A large number of personnel is required to treat approximately 500 patients at the BKH. The high demand also means that the staff needs quantitative training. Furthermore, both existing and new restrictions and hygiene requirements have to be taken into account. For the purposes of a Training Concept, a tool for the overview and predictability of the training courses and participants is necessary. The tool requires extensive functionality to cope with various administrative processes. Some system requirements specific to nursing management were defined for use in the BKH. A system has to record all training participants with strategically relevant personal data, such as their existing individual qualification level. These recorded personal profiles should be managed centrally in a database. The administration includes the planning of the training needs, the organisation of the training dates, the documentation and certification of the training courses carried out, and other support services, such as access to further training content or a communication platform for the interactive exchange of news and information. A tool with a suitable infrastructure can be a software solution. With digital management of the Training Concept, administrative processes in this area could be automated and the administrative effort reduced.

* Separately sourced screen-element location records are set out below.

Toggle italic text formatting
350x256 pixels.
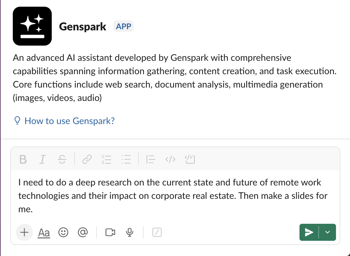42,159
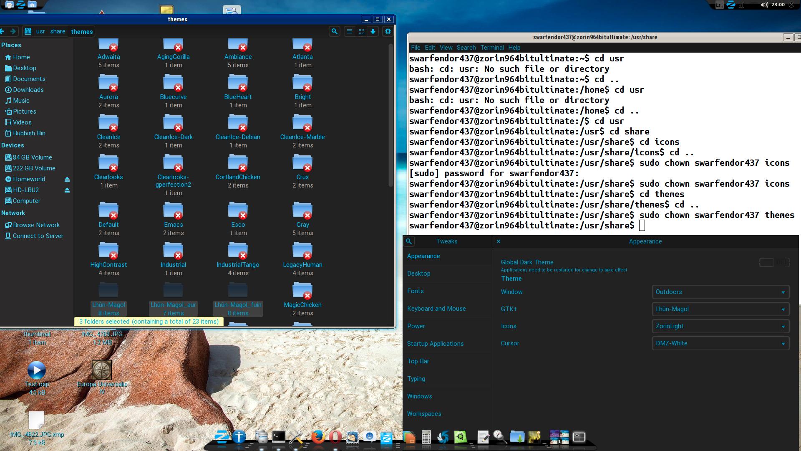Open Connect to Server in sidebar
The height and width of the screenshot is (451, 801).
pyautogui.click(x=38, y=236)
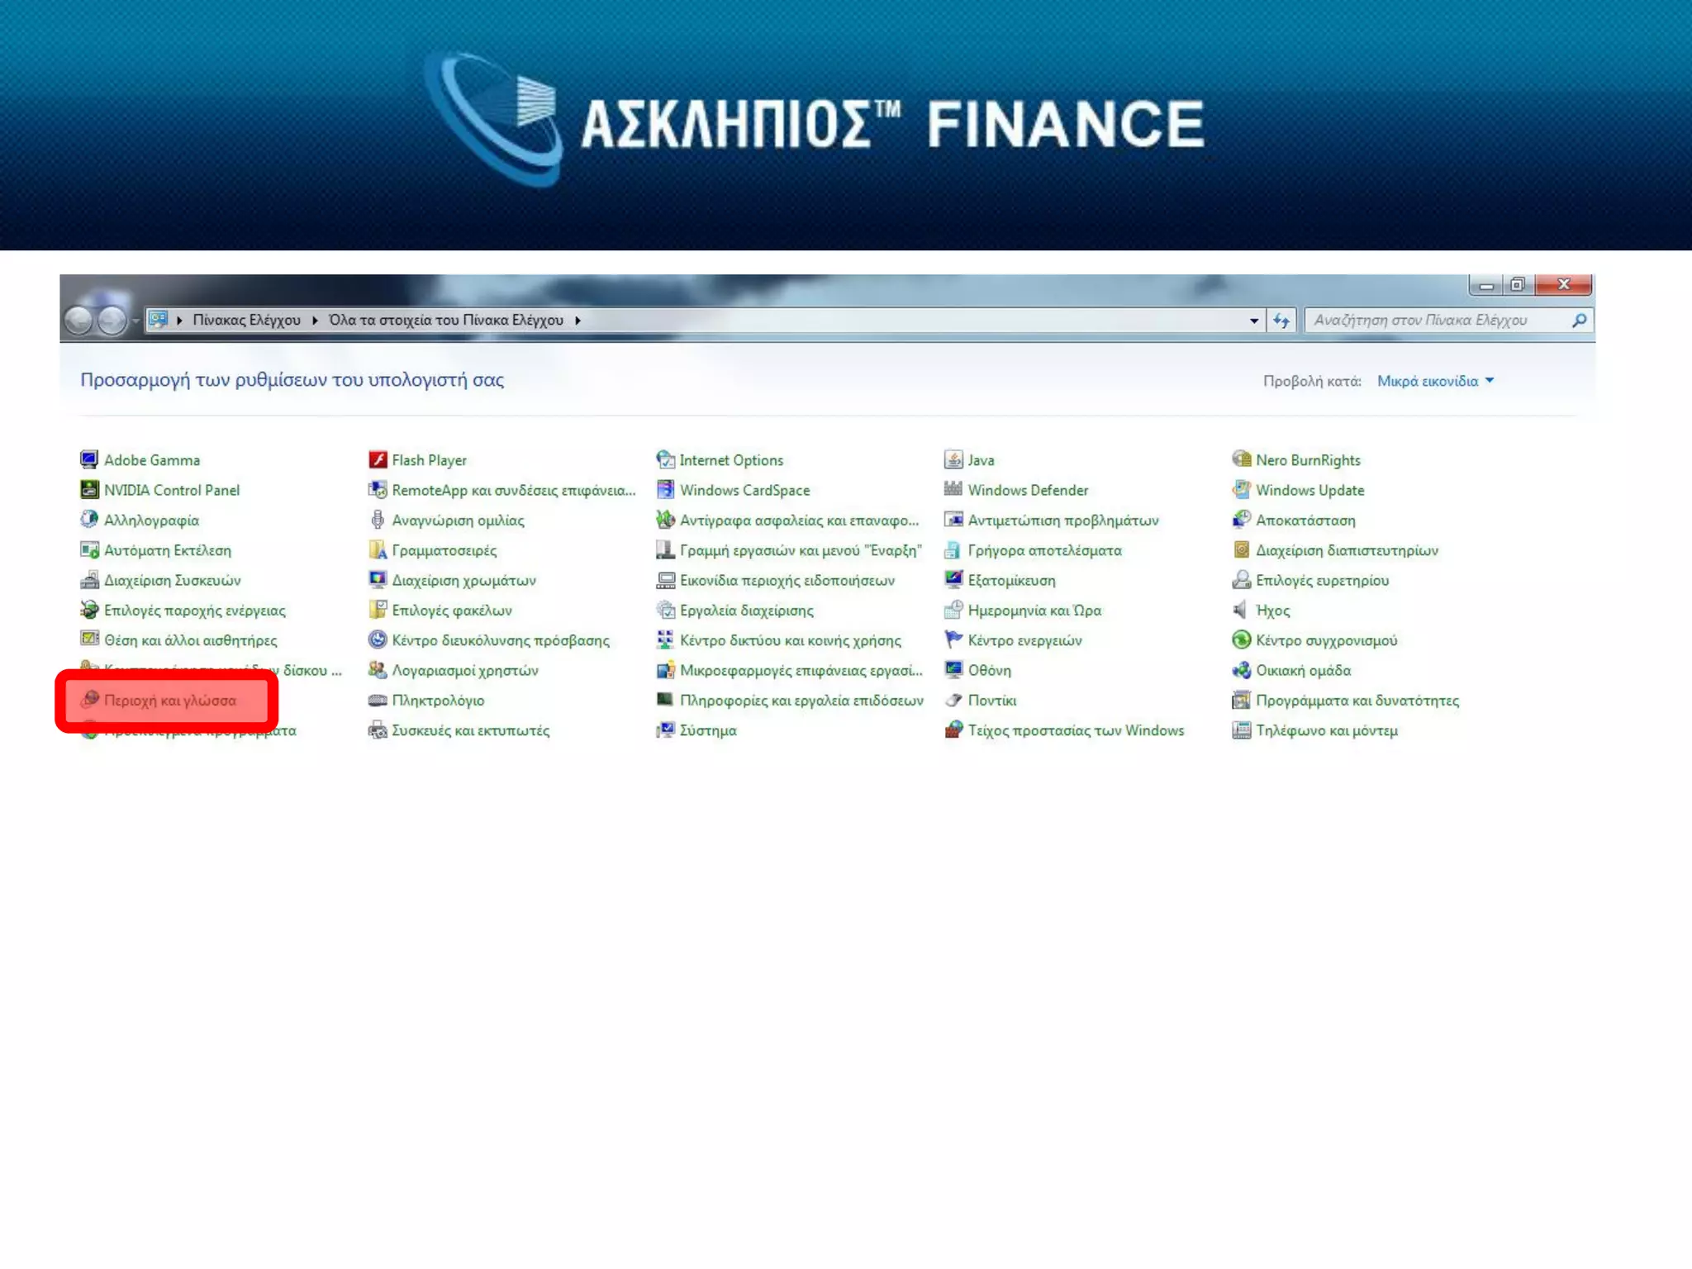This screenshot has width=1692, height=1269.
Task: Click the Τείχος προστασίας Windows firewall icon
Action: tap(953, 730)
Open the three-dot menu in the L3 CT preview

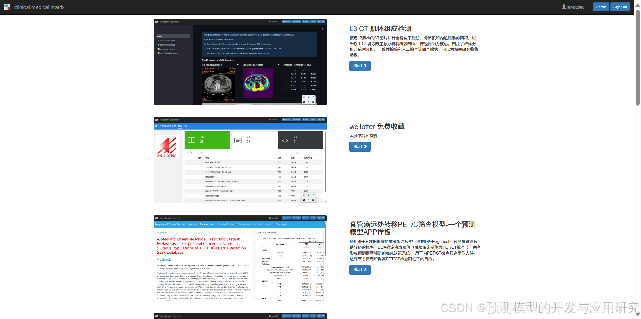pyautogui.click(x=323, y=29)
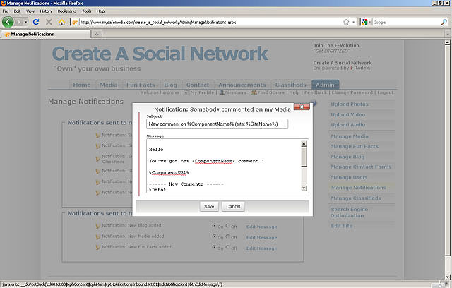Open the Tools menu
Image resolution: width=452 pixels, height=288 pixels.
coord(86,11)
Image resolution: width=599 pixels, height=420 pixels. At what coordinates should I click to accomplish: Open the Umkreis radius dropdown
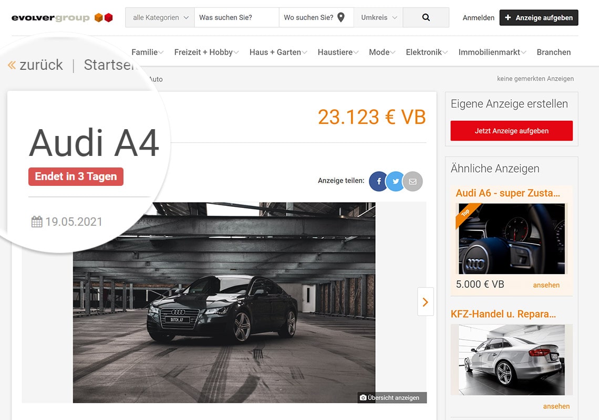click(378, 17)
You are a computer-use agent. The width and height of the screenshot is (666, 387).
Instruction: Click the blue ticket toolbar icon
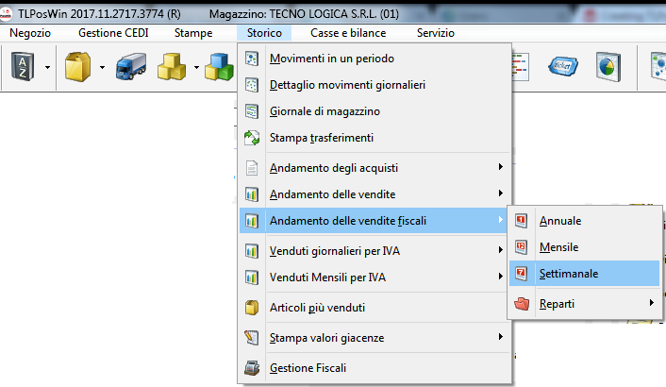pos(564,67)
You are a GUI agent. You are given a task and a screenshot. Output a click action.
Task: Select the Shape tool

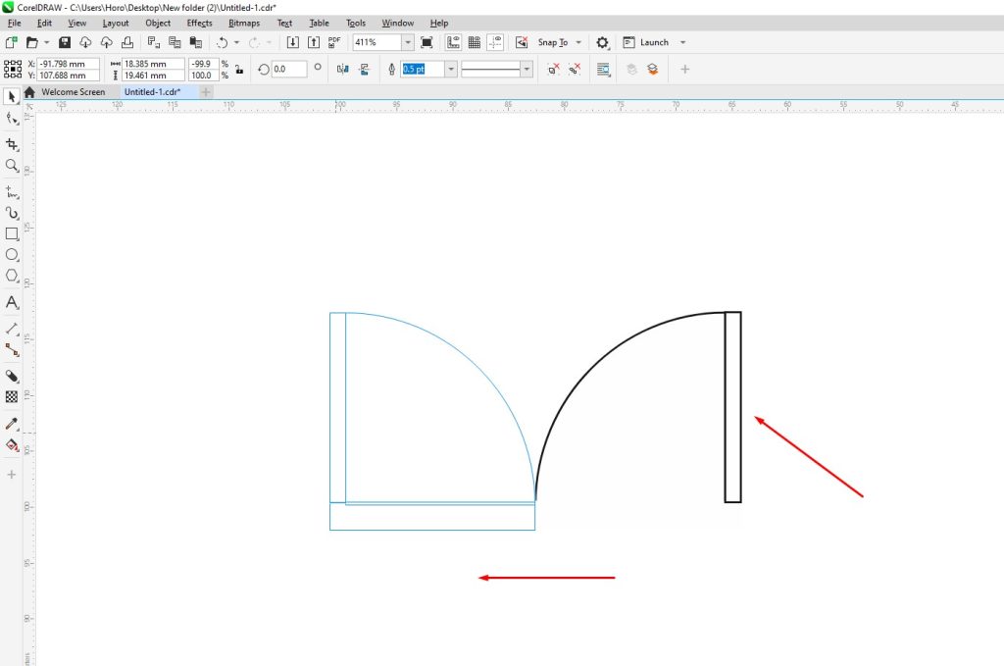coord(12,120)
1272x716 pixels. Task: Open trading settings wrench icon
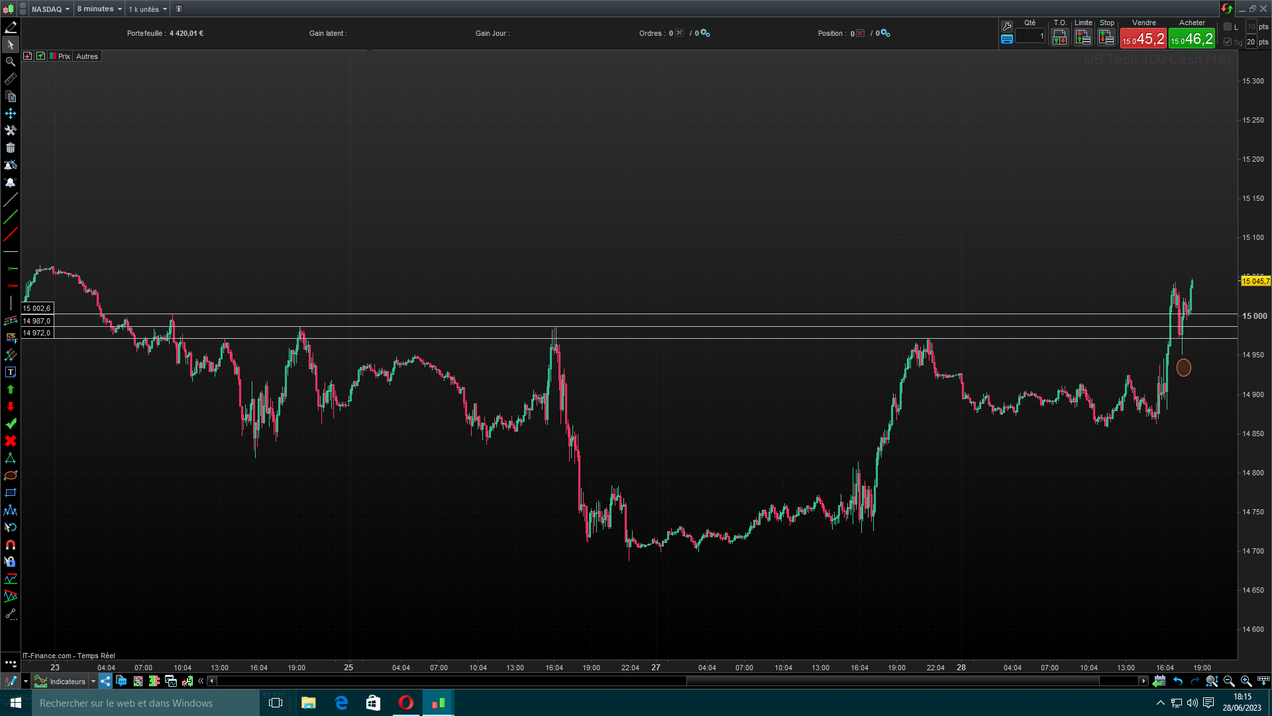(x=1007, y=26)
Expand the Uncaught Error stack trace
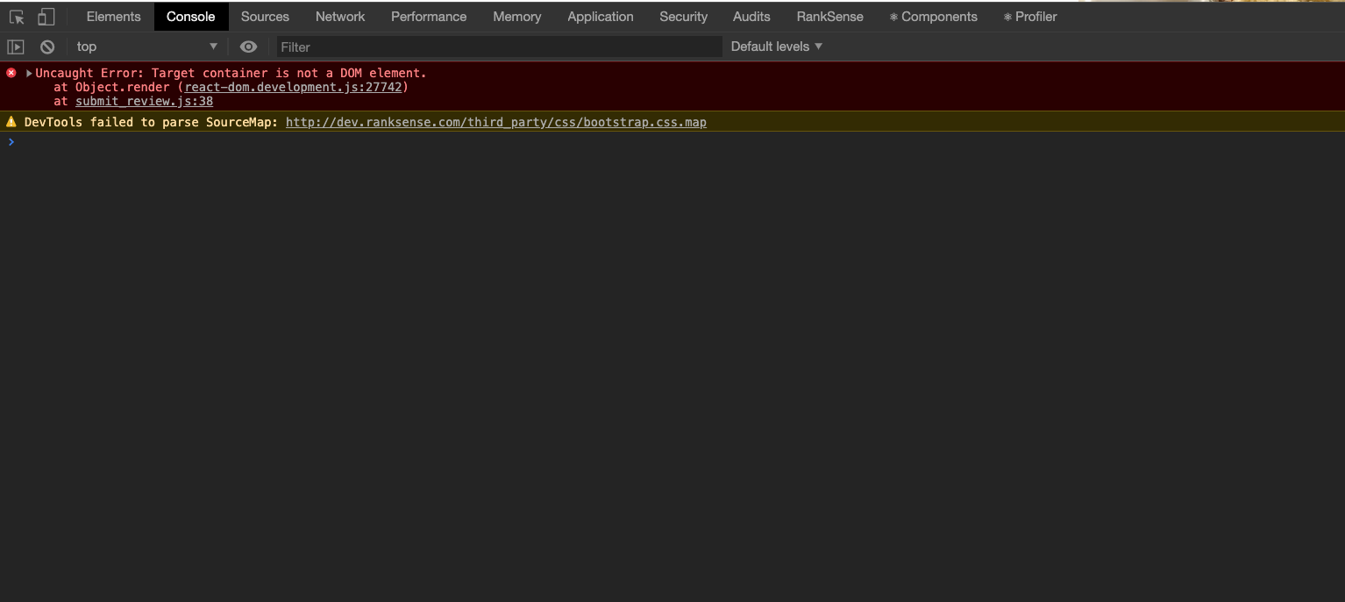Image resolution: width=1345 pixels, height=602 pixels. click(28, 73)
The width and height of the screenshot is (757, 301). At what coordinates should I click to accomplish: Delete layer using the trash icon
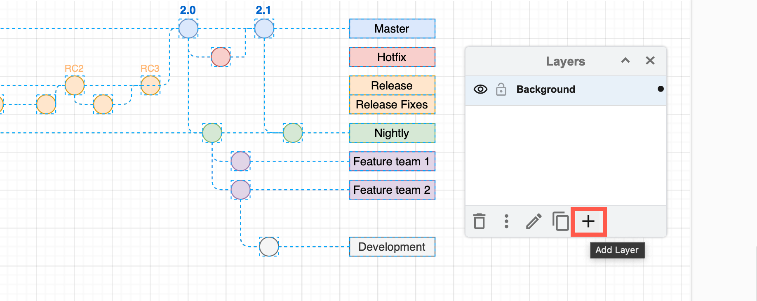(x=479, y=221)
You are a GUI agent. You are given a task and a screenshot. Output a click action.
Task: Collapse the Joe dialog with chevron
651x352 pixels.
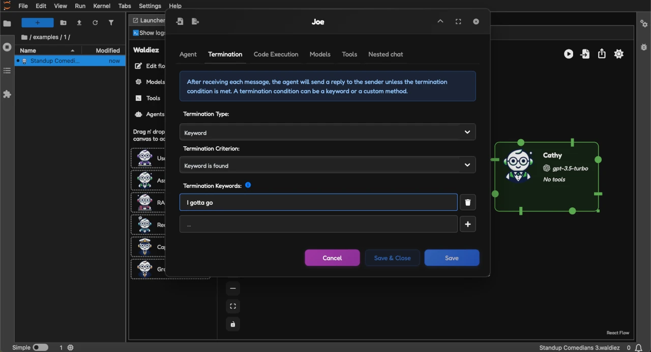point(440,21)
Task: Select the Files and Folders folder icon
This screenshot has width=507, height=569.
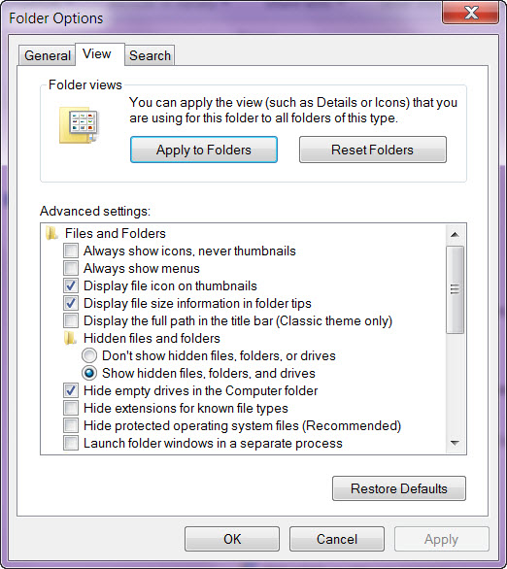Action: coord(51,233)
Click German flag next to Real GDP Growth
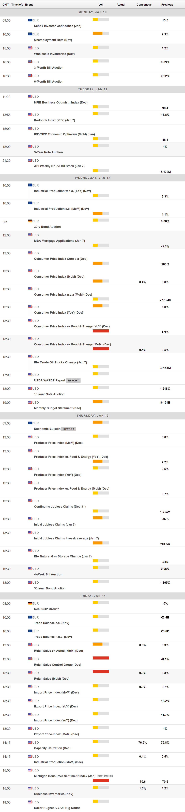The height and width of the screenshot is (812, 185). 30,603

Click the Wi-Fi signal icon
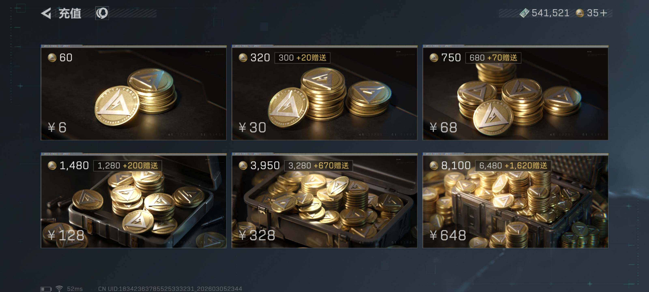tap(59, 288)
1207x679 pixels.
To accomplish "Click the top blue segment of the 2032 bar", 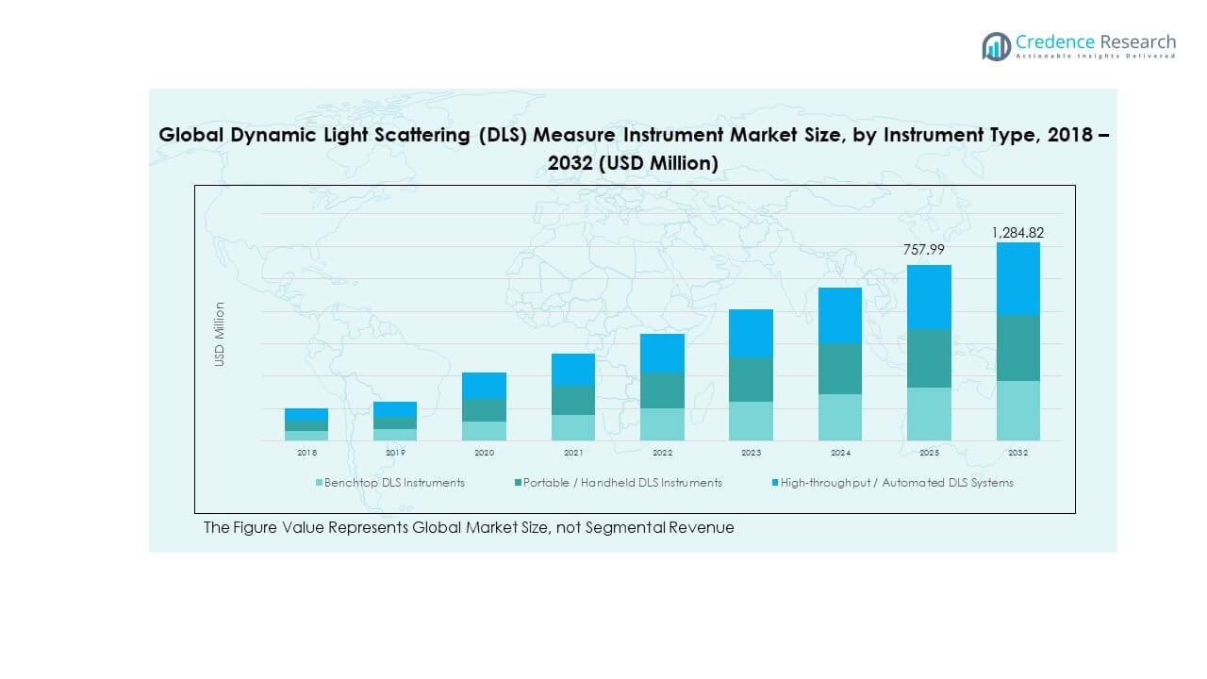I will click(x=1017, y=278).
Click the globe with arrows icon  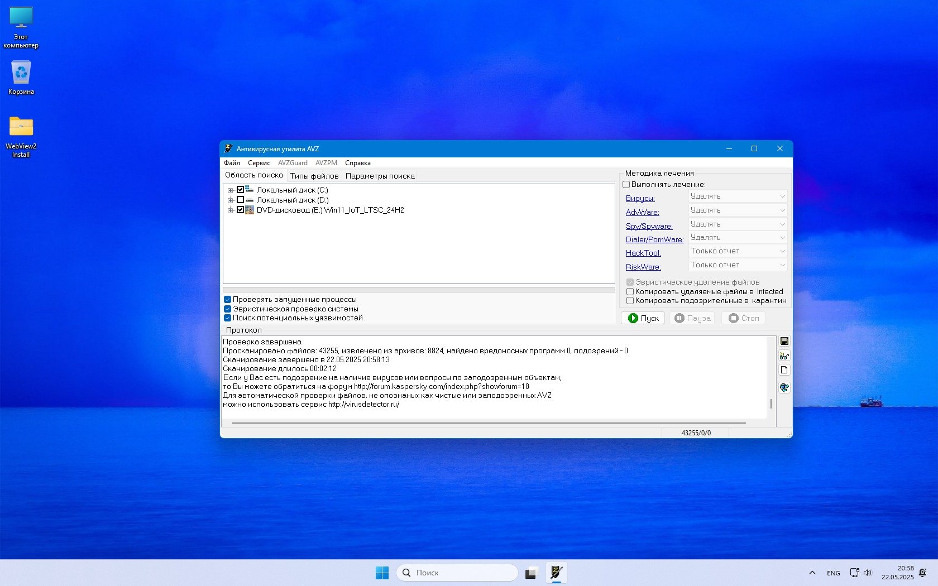coord(784,387)
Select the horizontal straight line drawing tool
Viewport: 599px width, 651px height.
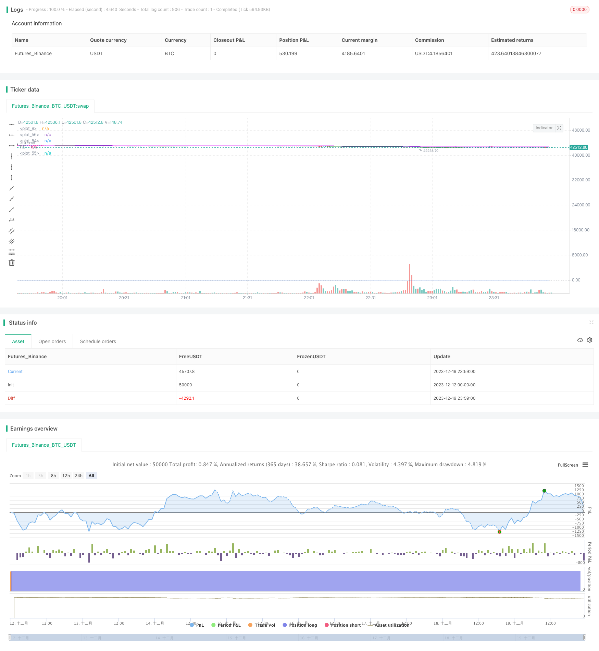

The potential of training management software can be broad. The range of functions could be automated and ideally work as a self-managing system. A registration portal would be pertinent, for example, where accredited training participants could register in order to subsequently plan individual training dates and receive current information on training modules (eg, event location, lecturer, etc). Documentation for training participants can be provided using a digital signature at the training location (eg, by scanning an accreditation card). The administration software then creates a corresponding training certificate as evidence and stores it in the participant’s personal profile. For nursing management, automated reports can be used to carry out control evaluations of the participants’ qualification progress.


Such automated digital tool represents a flexible and transparent support for personnel management and could be extended to other management processes. For example, once the operational readiness of the participants has been measured, a service planning tool could be integrated into the system.